RAPID PROTOCOL FOR PREPARING HUMAN ENDOMETRIAL MITOCHONDRIA
FOR TRANSPLANTATION
DIMITAR PARVANOV*, IVAYLO STOYKOV,
GEORGI STAMENOV, TODOR CHAUSHEV
Nadezhda Women’s Health Hospital, 3 “Blaga vest” Street, Sofia, Bulgaria
*Corresponding author: dimparvanov@abv.bg
Keywords: mitochondria, human endometrium, cell culture, transplantation
Abstract: Most of the applied methods for isolation of intact mitochondria are time consuming, required special equipment and are based on expensive commercial kits. Here, we have developed a simple, fast, cost-effective, and labor-efficient protocol for preparing endometrial functionally active mitochondria from primary cell culture. Primary endometrial cells were grown on microplates, detached with 2.9 mM EDTA (pH 6.14) added directly to wells containing cell culture medium (RPMI 1640 and 10% FBS) and harvested mechanically with cell scrapers, centrifuged at 600 g for 10 minutes, homogenized by using syringes with 27G and 30G needles. The mitochondria were isolated by differential two-step centrifugation (1300 g for 5 minutes and 12000 g for 15 minutes). All procedures were done on ice and the centrifugation steps were carried out at 4 C in STE buffer with 10 μl/ml protease inhibitor. The quality of the obtained mitochondria have been analyzed using flow cytometric assessment of mitochondrial membrane potential after staining with dye JC-1 and luminescence analysis of adenosine triphosphate (ATP) measured by ATP determination kit.

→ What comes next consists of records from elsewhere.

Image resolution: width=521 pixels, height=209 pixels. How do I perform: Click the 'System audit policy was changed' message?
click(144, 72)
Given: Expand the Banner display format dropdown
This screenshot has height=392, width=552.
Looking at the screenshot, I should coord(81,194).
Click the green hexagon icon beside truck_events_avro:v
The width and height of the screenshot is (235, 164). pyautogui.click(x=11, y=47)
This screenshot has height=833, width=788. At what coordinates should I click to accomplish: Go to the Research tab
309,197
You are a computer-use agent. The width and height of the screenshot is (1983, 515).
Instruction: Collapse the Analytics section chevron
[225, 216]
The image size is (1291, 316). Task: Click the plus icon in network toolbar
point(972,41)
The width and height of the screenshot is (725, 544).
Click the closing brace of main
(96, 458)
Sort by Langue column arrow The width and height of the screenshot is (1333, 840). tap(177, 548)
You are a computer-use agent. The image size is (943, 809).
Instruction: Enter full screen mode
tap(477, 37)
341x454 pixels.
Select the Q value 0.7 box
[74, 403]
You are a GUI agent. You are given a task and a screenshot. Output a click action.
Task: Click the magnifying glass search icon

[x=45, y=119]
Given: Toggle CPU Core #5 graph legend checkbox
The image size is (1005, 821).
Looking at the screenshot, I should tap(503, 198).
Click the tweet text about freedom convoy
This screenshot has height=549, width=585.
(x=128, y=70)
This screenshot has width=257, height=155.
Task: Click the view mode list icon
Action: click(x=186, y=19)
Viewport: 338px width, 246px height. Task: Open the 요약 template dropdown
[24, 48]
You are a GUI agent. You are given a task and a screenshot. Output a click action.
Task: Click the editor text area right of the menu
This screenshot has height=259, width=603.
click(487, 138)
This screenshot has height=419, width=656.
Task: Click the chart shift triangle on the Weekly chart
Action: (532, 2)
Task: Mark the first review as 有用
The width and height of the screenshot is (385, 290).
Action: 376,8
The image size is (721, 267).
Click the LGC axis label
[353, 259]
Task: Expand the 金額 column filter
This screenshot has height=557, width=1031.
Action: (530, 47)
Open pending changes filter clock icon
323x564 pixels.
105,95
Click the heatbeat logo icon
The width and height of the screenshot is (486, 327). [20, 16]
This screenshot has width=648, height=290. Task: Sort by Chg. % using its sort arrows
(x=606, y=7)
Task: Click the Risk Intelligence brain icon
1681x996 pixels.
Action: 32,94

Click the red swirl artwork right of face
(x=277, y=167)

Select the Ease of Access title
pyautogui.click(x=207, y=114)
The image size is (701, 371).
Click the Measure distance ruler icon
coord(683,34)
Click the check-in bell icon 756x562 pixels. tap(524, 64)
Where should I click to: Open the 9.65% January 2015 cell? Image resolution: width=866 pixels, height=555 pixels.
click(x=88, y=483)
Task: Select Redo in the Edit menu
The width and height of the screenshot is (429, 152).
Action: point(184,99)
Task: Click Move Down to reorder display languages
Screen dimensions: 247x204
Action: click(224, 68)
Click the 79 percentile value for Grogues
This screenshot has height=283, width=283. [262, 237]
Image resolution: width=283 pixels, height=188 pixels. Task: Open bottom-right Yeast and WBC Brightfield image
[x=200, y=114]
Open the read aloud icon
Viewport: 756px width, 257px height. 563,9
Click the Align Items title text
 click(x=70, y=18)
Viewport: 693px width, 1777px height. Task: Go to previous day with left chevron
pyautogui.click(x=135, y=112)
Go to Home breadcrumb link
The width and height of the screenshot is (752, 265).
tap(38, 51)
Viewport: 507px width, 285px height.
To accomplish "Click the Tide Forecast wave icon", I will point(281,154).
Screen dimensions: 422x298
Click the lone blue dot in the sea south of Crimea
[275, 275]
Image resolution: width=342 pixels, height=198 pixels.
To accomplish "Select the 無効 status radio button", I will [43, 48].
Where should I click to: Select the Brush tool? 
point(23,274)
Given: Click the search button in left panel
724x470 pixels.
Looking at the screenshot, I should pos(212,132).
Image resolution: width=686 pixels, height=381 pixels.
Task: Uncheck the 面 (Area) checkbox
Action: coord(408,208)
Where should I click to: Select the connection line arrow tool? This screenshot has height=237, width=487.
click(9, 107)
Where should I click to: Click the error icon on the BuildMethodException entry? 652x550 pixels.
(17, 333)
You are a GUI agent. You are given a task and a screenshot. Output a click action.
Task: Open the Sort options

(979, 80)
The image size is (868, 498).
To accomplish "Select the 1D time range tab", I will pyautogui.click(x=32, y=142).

This isolation protocol requires about 40 minutes and yields approximately 2 x 107 viable mitochondria from 1 x 109 culture cells with good membrane potential and high ATP content. The developed procedure bypasses washing steps, differential filtration, reducing the cell and mitochondrial loss that occurs in standard multistep protocols. The obtained viable mitochondria were intended for respiration studies and following in vivo transplantation as an alternative treatment of women with endometrial pathologies and recurrent implantation failure (RIF).